Racing reunions and revelations
The seven remaining Lotus 49s – out of nine originally built – were reunited at the NEC to celebrate 50 years of the victorious Formula One car and its legendary powerplant, the Cosworth DFV. ‘I’m afraid I don’t remember the photo,’ said Clive Chapman, managing director of Classic Team Lotus and son of marque founder Colin Chapman, referring to an image of himself aged seven sitting behind the wheel of chassis R12, ‘but this car never actually raced in period. It was built to exhibit at motor shows, starting with the 1969 Racing Car Show at Olympia. It was donated to the Donington Collection, but four years ago it was sold to Richard Mille, who recommissioned it so it can race for the first time.
‘I certainly do remember chassis R6, though.’ Originally built for Jackie Oliver, who crashed it in practice for the 1968 French Grand Prix, it was used by Graham Hill to win in Mexico, a race that sealed his World Drivers’ Championship victory, before Jochen Rindt took its wheel in 1969 and 1970. ‘I was at Brands Hatch in 1969,’ Chapman recalls. ‘It was the last lap, Jack Brabham had a big lead and we all expected him to win. However, I remember
seeing Jochen coming first into Clearways – it was at that moment we knew Brabham must have run into mechanical difficulties.
‘Jochen’s car differed from the others in having an air scoop at the front.

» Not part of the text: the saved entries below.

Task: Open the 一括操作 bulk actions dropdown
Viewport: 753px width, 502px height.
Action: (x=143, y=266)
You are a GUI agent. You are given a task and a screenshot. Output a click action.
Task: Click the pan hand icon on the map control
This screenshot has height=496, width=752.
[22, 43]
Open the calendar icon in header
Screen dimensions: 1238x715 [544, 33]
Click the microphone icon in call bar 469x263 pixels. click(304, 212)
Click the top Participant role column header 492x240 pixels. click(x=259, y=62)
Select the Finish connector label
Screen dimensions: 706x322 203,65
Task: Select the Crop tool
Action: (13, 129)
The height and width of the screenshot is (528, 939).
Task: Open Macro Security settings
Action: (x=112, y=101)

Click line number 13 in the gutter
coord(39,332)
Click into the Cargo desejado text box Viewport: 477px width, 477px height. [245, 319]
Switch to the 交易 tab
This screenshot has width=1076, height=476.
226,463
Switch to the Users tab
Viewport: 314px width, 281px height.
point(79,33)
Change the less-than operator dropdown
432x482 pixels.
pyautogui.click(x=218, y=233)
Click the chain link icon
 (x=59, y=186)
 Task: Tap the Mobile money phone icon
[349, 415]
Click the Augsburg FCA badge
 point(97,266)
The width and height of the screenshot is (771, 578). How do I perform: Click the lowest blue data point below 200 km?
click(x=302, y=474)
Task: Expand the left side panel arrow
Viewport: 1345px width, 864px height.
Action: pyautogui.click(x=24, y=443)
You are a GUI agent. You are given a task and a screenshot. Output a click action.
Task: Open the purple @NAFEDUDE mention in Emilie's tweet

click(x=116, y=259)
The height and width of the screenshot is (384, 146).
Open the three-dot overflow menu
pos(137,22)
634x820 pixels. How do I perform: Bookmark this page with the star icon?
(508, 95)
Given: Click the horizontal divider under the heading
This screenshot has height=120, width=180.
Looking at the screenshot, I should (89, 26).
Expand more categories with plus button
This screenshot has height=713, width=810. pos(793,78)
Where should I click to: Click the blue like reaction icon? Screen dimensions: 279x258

He specified it for his comfort, to channel air into the cockpit.’
Another ex-rindt car with significant differences to other 49s is chassis R10. It was originally R5, raced by Hill and Mario Andretti in 1968, before being repurposed for Rindt to race in the Tasman series in Australia and New Zealand. ‘ The rear bodywork is different, with higher cut- outs to clear the rear radial struts, as they needed different geometry to cope with bumpier surfaces,’ explained Chapman.
LOTUS TYPE 66
Existing only as a series of drawings by draughtsman Geoff Ferris, transferred to microfilm and hidden in a fireproof case since the Eighties, the Lotus Type 66 Can-am car made a public debut of sorts 48 years late.
‘It would’ve featured a “stockblock” Chevy V8,’ said Clive Chapman. ‘Geoff Ferris proposed fitting the car with high-mounted wings, even after the ban following the disaster at the 1969 Spanish Grand Prix, but Colin wanted them integrated into the bodywork, creating one of the first wedge-shaped cars.
‘Had it been built it would have raced in the 1970 Can-am season, although Jochen Rindt and Emerson Fittipaldi would have been too heavily involved with Formula One to compete in it. We would probably have employed American drivers, or even marketed the 66 to privateers as a customer car.
‘Eventually, the finances just didn’t add up. Team Lotus was too stretched across Formulas One, Two, Three, 5000 and Ford at the time and Can-am would have been too big a commitment, even though it was massively popular and would have led to more US sales of road cars.’
WILLIAMS FW06 & FW14
Williams dominated the show with a huge multimedia-installation stand featuring its greatest Formula One cars, along with suits and helmets belonging to Alan Jones, Keke Rosberg, Alain Prost, Damon Hill and Jacques Villeneuve, all augmented with reminiscences from engineer Frank Dernie.
‘It all happened very quickly,’ said Dernie. ‘Frank Williams and Patrick Head set up shop in an old carpet warehouse in Didcot in 1977; we built our first car to compete in the 1978 season. Williams had been buying cars from March Engineering, but the 1978 FW06 was the first chassis we designed and built ourselves.
‘ There were only four engineers: Patrick in charge, and a research and development team consisting of two people. Despite being such a small team, Colin Chapman still went crawling under our car at Silverstone trying to figure out how it worked.’
The team ran to unusually tight budgets, even at the height of its success. ‘Nigel Mansell’s Honda Turbo cars of 1986/7 were the first we designed using computer-aided design (CAD),’ said Dernie.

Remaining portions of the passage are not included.